____ Source document

How to define the start of the Anthropocene epoch, which would need to be visible in layers of rock in millions of years’ time, has proved controversial.

Although humans began to have big impacts on the planet with the rise of widespread farming, and later the industrial revolution, neither happened in every part of the world at the same time.

Now an international team of experts has concluded that the Anthropocene is visible globally in the top sediment layer of the Earth’s surface, starting in the 1950s.

They say the period is marked by the appearance of plutonium, a radioactive element used in nuclear weapons, as well as other indicators of a surge in human activity, called “the great acceleration”.

Professor Colin Waters, chair of the Anthropocene Working Group (AWG), said the sudden changes are an indelible signature of human influence, a so-called “golden spike”.

________
____ Data extract

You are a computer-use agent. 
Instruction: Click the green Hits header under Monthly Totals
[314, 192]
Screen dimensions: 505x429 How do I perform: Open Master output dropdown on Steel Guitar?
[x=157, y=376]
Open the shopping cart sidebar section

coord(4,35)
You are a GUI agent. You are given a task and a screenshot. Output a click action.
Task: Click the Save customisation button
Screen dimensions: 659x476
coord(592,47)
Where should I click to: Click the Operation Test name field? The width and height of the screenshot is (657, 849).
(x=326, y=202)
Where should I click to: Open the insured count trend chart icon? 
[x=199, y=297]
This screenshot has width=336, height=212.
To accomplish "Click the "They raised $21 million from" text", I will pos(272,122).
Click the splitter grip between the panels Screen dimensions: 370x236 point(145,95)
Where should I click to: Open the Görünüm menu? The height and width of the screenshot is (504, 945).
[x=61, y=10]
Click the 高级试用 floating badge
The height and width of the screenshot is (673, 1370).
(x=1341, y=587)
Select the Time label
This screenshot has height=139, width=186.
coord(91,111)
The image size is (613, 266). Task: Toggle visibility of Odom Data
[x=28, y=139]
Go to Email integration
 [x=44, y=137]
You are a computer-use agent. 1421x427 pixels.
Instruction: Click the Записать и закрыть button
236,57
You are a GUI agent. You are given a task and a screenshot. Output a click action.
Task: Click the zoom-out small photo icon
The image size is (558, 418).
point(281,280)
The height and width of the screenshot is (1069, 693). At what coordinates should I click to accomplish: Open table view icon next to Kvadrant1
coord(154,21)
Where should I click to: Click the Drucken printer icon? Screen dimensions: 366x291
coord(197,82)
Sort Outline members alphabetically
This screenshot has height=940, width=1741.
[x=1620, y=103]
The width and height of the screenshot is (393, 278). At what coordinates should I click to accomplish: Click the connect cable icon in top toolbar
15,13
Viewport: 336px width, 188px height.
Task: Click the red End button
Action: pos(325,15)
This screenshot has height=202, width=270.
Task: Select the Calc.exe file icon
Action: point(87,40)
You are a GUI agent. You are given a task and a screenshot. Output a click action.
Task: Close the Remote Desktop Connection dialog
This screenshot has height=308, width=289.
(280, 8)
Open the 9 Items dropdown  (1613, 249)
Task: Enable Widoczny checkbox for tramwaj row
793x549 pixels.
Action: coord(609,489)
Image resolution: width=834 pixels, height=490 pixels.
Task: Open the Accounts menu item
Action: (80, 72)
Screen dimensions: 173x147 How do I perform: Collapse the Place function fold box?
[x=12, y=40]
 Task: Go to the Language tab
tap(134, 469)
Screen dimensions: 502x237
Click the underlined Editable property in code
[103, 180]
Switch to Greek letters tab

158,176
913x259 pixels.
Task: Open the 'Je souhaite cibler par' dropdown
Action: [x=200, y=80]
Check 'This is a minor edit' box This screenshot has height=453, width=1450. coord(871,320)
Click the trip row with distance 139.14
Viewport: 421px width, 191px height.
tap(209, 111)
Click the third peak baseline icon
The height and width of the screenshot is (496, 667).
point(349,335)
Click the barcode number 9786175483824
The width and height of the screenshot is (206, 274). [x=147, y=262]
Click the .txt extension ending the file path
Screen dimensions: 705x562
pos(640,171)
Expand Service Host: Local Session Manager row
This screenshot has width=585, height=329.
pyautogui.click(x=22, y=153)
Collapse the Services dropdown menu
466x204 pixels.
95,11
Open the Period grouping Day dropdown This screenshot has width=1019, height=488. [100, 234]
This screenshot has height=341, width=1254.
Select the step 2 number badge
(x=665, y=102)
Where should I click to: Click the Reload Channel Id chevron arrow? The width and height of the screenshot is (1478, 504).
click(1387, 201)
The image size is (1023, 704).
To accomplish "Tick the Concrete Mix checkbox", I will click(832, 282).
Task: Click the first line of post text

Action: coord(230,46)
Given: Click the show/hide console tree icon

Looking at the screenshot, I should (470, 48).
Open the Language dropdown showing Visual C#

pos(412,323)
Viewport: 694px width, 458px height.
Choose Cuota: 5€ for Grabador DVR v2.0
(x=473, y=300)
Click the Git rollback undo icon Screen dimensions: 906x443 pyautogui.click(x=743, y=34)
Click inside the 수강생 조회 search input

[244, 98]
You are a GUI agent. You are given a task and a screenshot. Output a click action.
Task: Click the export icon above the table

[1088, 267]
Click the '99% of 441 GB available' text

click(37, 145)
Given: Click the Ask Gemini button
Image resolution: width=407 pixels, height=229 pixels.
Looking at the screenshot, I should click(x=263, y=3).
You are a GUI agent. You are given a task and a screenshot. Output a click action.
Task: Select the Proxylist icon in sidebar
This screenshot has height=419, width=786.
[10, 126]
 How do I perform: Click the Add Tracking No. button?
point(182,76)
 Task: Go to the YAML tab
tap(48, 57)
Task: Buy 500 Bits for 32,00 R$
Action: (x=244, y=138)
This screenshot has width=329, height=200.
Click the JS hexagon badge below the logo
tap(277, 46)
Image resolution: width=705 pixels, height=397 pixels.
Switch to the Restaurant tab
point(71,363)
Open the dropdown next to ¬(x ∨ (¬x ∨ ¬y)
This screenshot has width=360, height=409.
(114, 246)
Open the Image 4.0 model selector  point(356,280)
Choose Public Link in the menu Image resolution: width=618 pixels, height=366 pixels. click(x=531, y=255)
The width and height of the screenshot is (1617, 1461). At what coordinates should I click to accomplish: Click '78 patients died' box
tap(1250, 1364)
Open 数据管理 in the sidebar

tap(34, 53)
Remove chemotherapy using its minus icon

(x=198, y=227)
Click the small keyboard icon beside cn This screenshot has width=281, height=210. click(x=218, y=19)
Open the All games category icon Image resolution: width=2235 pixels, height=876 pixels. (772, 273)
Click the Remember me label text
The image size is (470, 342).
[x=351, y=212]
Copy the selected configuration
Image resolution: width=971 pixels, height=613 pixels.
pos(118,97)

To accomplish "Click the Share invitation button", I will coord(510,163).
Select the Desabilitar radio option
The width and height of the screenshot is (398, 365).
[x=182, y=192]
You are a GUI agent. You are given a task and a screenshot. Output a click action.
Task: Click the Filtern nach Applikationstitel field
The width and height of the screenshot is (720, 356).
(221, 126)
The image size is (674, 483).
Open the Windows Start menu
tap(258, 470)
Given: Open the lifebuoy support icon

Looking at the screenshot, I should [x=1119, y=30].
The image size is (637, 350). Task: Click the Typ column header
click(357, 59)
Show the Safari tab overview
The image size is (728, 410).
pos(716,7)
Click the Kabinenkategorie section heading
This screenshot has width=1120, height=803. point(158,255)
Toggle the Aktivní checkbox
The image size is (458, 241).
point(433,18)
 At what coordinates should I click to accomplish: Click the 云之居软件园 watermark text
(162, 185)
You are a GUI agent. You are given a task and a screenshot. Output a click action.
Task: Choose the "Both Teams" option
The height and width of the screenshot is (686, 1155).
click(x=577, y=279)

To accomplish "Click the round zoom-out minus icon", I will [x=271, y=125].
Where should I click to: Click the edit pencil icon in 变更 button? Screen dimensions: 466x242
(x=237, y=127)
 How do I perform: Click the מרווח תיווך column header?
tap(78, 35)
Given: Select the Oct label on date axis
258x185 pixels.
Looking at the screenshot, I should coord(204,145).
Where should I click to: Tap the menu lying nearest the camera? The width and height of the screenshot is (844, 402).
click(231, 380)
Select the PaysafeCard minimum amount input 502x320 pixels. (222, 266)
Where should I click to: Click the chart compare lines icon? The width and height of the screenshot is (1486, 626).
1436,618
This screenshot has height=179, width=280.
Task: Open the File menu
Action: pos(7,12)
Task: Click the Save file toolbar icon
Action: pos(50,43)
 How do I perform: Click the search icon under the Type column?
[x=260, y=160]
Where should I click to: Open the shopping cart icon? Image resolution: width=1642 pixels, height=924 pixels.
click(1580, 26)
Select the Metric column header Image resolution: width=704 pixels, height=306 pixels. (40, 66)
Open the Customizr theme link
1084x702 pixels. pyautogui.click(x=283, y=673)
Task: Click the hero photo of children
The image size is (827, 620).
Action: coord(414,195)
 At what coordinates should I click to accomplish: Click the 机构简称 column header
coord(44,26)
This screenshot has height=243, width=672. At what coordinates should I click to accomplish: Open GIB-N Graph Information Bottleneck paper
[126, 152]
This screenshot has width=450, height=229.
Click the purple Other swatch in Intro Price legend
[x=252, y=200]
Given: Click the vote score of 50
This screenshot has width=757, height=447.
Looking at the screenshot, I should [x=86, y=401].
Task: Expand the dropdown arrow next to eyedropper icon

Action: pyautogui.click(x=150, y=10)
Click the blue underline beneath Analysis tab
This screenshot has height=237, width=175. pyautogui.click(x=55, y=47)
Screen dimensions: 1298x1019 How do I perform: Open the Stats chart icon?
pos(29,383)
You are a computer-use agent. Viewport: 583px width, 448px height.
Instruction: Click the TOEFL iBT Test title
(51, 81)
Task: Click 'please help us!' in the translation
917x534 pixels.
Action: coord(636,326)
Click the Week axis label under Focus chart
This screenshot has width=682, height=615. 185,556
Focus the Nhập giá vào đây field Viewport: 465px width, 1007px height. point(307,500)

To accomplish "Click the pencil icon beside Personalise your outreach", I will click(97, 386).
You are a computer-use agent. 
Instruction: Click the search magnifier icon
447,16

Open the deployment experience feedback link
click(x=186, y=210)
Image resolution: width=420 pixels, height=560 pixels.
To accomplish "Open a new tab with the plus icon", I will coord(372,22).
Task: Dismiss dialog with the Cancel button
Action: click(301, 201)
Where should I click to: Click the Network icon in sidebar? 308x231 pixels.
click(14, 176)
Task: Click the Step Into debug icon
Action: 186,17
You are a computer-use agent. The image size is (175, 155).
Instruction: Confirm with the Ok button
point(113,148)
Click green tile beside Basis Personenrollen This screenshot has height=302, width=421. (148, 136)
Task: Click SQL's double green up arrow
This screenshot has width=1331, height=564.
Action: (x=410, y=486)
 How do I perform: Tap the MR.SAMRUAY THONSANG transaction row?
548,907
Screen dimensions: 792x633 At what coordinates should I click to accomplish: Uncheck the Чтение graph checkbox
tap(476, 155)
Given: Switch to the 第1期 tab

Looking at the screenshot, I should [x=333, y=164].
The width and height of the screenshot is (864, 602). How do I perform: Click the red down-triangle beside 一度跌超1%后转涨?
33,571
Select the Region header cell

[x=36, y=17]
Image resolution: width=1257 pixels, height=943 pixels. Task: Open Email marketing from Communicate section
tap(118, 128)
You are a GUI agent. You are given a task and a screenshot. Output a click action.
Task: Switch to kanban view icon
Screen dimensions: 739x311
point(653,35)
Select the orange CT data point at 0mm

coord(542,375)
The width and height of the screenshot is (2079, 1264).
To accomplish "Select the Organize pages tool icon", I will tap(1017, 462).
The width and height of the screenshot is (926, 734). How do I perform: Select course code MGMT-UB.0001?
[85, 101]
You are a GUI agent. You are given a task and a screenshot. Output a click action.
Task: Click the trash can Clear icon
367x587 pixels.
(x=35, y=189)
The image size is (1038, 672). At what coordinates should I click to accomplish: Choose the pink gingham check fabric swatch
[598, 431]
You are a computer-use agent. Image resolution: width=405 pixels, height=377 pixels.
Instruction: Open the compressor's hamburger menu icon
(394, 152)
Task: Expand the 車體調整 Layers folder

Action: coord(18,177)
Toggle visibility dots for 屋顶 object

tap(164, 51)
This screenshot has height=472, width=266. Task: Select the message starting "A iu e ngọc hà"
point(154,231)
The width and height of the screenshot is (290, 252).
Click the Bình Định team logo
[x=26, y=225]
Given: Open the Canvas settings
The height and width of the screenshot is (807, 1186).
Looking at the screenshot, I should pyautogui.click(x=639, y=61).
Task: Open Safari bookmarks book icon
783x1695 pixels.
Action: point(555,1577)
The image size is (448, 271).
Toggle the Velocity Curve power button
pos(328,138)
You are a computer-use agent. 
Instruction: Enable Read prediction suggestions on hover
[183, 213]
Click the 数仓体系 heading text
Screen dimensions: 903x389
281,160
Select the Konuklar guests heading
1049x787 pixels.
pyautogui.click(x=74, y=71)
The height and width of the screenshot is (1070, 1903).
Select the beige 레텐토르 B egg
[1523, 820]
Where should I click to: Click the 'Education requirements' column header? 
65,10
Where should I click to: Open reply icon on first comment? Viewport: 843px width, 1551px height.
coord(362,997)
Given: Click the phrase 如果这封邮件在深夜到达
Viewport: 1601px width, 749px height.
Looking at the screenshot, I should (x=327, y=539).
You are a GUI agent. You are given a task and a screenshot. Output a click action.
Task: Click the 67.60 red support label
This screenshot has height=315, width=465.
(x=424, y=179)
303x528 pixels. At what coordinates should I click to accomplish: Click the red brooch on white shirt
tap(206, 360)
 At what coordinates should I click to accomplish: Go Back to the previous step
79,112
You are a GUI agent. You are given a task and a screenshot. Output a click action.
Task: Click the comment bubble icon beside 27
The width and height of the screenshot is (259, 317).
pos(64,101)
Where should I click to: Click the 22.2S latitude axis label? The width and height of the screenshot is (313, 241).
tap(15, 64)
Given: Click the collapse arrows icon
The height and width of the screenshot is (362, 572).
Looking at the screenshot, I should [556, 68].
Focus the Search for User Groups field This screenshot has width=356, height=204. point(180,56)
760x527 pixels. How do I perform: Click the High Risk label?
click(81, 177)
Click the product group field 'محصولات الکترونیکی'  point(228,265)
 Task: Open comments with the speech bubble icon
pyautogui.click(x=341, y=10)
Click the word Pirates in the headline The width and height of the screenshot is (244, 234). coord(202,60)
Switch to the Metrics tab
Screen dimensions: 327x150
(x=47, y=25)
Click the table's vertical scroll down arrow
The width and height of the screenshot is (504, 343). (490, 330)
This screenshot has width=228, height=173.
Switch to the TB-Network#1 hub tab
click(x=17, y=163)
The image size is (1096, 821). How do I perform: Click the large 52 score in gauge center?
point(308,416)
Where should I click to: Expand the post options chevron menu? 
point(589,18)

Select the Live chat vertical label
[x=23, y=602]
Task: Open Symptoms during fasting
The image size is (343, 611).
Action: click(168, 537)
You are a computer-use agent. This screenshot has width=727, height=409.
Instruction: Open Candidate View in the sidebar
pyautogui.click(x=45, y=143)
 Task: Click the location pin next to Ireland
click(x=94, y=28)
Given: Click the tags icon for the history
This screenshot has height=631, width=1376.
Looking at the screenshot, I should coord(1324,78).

________

Problem statement:
Answer these questions from the text on the Anthropocene:
(a) In which decade does the international team say the Anthropocene starts?
(b) Which radioactive element marks the period?
(c) Who chairs the Anthropocene Working Group?

Answer to the problem:
(a) The 1950s
(b) Plutonium
(c) Professor Colin Waters